While lawyers are higher paid than many other professionals, becoming a lawyer is hardly a guaranteed ticket to fortune. And when you think about all the time and money necessary to get there in the first place, you begin to realize exactly why most lawyers aren’t exactly rolling in it. Yes, some large firms pay extravagant salaries, but they are in the minority. Plus, most law school graduates take on significant student loan debt, so no matter their salary, most lawyers spend years paying off those debts, which are frequently in the six figures.

The Best Lawyers are Great at Arguing

Again, you can probably thank TV and the movies for making you think that most lawyers argue all day long, and that those who argue the best are destined to become the greatest. While litigation is indeed a contentious process, arguing well isn’t going to set the best attorneys apart from the rest. Instead, thorough research, top-notch writing skills, and logical reasoning are a lawyer’s top tools. It doesn’t matter how many “arguments” you win in your free time; becoming a great lawyer takes more than that.

Life as a Lawyer is Glamorous

Being a lawyer isn’t about wearing expensive suits and spending all day in court making impassioned arguments as drama unfolds behind the scenes. Nor is it about attending galas every weekend with other attractive, high-powered attorneys. There’s not much that’s glamorous about the reality of the job much of the time, which is more about working long hours, building up a caseload, and spending months and months on cases before they ever make it to court.

What “cool” lawyer things did you think you’d be doing much more of? Are there perks to the job you didn’t realize you’d get to take advantage of?

Your Work Will Always Be Intellectually Challenging

Certainly, much of your work will challenge you and put to use the skills you worked so hard to develop in law school. And of course, much of being a practicing attorney is demanding. But unlike what you may have previously thought, you’re not going to be intellectually stimulated all the time. In fact, there’s plenty of monotonous and repetitive work in the average lawyer’s day. Add to that all the tracking of your time you have to do thanks to billable hour requirements, and you begin to see that, just like any other job, there’s a reason they call it “work.”

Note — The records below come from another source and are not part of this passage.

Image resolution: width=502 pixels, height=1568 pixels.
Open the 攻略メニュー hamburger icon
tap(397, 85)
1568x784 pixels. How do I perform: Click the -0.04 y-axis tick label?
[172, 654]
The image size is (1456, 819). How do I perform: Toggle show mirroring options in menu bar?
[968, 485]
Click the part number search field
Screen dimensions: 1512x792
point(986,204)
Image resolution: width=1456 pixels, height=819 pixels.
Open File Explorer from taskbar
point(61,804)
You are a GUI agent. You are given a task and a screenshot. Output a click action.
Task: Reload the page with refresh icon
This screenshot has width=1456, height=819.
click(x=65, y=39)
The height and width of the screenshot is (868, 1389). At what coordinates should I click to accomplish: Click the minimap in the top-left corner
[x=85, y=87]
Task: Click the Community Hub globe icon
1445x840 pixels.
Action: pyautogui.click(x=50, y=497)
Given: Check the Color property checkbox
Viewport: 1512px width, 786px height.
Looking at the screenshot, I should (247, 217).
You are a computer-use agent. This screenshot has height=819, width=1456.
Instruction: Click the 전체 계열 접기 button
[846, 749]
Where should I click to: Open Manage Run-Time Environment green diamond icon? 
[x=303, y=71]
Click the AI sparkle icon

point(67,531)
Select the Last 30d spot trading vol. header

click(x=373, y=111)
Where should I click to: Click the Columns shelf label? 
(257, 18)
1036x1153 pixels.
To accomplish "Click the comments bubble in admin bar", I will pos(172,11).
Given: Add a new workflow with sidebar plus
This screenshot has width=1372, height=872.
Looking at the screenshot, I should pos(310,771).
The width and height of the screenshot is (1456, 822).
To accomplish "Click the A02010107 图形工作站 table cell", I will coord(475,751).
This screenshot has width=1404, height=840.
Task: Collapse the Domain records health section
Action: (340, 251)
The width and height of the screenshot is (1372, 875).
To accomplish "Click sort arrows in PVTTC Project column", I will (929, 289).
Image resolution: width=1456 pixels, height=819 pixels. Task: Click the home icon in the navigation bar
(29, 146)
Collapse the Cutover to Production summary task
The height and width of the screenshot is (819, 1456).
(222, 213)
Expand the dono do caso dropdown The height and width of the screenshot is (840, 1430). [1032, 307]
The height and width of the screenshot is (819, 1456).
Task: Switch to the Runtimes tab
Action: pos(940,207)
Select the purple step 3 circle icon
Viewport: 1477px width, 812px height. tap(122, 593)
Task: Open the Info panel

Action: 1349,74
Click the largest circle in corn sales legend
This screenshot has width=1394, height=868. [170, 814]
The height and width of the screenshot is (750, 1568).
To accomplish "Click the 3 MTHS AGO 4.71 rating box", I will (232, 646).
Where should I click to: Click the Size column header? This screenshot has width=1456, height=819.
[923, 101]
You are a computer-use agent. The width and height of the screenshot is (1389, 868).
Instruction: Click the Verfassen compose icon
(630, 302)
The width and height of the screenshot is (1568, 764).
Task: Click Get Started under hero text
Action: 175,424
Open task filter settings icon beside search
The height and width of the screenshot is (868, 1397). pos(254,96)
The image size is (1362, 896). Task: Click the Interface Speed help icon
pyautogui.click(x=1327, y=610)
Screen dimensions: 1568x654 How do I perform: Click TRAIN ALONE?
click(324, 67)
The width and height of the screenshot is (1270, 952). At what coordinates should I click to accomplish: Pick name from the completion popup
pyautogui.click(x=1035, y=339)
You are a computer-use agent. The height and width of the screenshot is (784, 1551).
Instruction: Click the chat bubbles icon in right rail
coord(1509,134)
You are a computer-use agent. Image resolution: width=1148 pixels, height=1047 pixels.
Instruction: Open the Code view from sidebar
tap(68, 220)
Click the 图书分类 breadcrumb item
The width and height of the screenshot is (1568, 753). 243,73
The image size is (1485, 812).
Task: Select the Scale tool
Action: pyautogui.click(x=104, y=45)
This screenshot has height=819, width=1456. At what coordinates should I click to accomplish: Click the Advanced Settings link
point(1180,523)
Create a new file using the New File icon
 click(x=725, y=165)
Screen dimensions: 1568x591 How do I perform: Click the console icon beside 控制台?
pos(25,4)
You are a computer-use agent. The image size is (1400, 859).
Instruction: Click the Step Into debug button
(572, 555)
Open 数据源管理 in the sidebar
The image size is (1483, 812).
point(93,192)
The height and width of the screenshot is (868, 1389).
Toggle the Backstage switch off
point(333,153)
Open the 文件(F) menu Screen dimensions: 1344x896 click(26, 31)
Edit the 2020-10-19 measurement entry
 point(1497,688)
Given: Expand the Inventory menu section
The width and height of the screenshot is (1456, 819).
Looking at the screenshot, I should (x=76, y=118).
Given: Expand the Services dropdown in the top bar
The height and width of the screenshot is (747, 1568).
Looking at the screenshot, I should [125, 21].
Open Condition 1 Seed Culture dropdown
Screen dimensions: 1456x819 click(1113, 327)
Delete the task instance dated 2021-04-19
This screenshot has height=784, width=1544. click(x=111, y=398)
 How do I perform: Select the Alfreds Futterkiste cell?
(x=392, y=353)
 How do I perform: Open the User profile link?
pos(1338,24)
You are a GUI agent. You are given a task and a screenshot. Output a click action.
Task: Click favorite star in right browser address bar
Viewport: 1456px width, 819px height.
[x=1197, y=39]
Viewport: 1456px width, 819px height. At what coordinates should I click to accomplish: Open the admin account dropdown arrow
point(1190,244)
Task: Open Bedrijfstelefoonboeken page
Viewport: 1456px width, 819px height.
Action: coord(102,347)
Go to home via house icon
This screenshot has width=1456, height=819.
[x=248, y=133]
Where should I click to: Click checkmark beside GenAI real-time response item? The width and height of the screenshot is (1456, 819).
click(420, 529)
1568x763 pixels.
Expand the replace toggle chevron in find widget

You’ll Never Have Any Free Time

Let’s end on a high note, shall we? While it’s true that you will work a lot (especially during the first few years of your career), you’re not necessarily condemned to a life of all work and no fun. After all, if being a lawyer was that miserable all the time, fewer people would want to do it. It’s possible to still make time for friends, family, and hobbies while being successful. The trick, of course, is to focus on your time management skills and realize that you may not be able to do everything you want right now, but having time for fun things outside of work is possible.